* _PROBLEM DETAILS_: Keep images out and repeat all data exactly.

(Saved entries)
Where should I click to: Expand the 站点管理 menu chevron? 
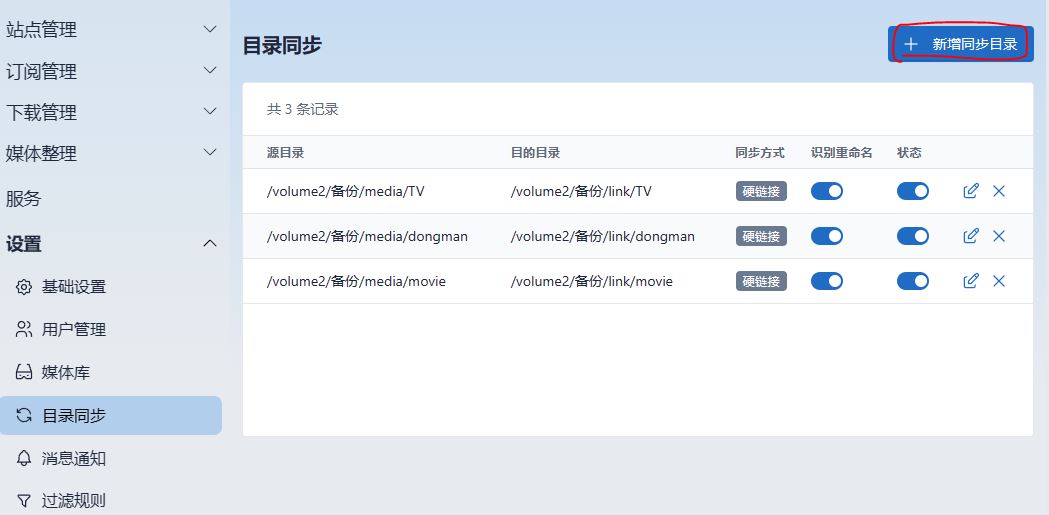point(210,30)
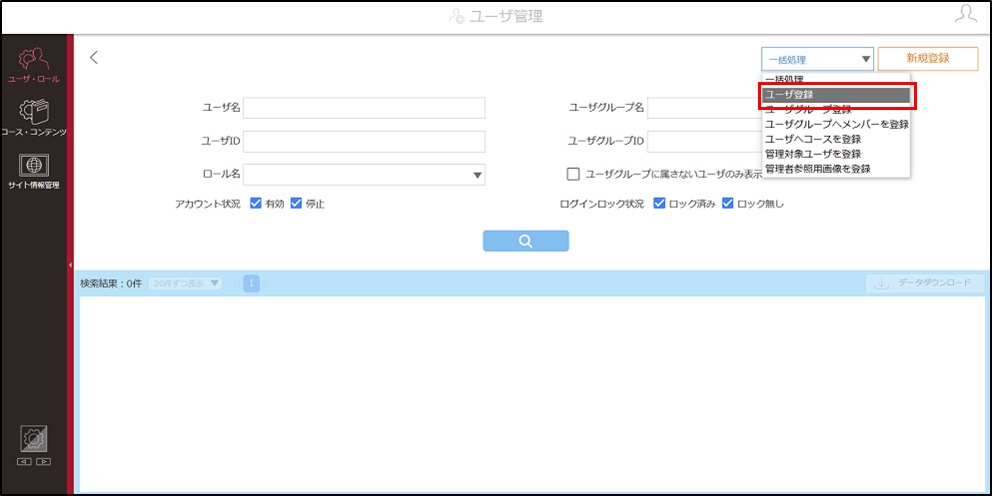Uncheck the 停止 account status checkbox
The height and width of the screenshot is (496, 992).
point(296,204)
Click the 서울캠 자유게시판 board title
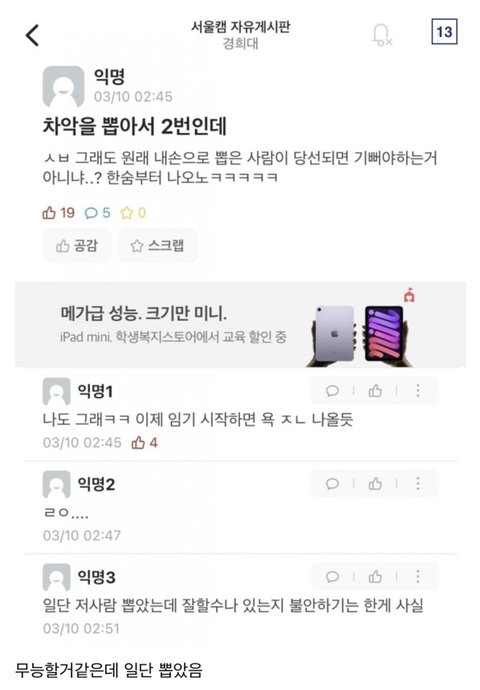This screenshot has width=480, height=690. [241, 27]
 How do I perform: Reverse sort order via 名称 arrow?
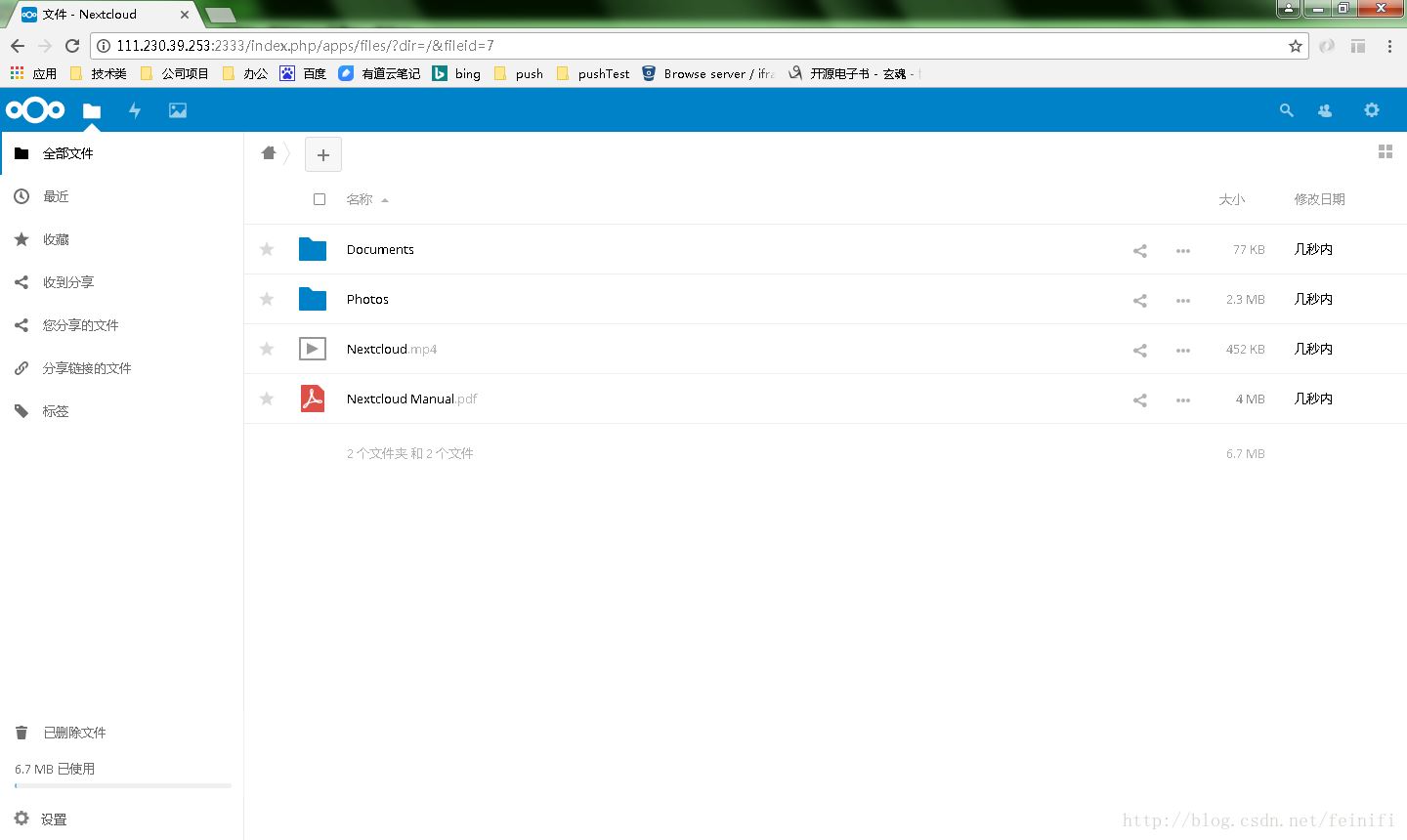coord(383,199)
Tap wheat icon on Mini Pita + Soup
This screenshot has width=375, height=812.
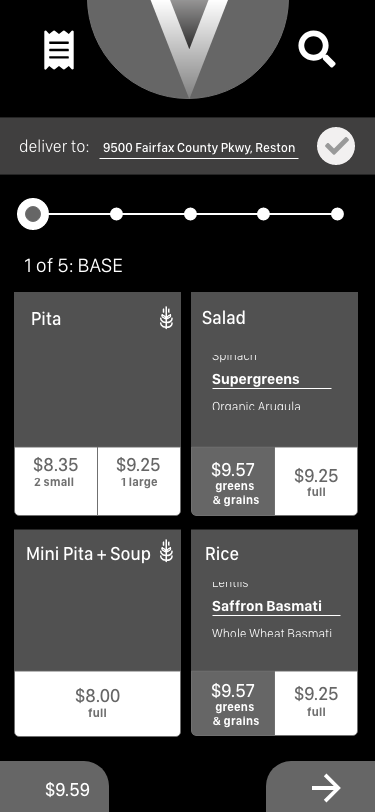pos(166,550)
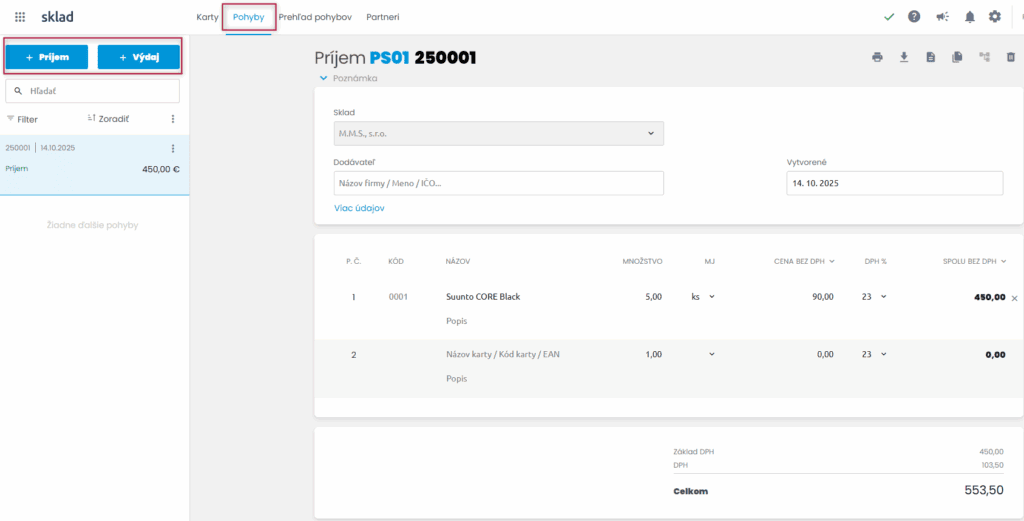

* _ANSWER FOR THE TASK_:
Where should I click to: Expand the 站点管理 menu chevron? 
point(210,30)
Uncheck the 停止 account status checkbox
The height and width of the screenshot is (496, 992).
point(296,204)
Click the 서울캠 자유게시판 board title
This screenshot has width=480, height=690. [241, 27]
 How do I perform: Reverse sort order via 名称 arrow?
coord(383,199)
Tap wheat icon on Mini Pita + Soup
This screenshot has width=375, height=812.
pos(166,550)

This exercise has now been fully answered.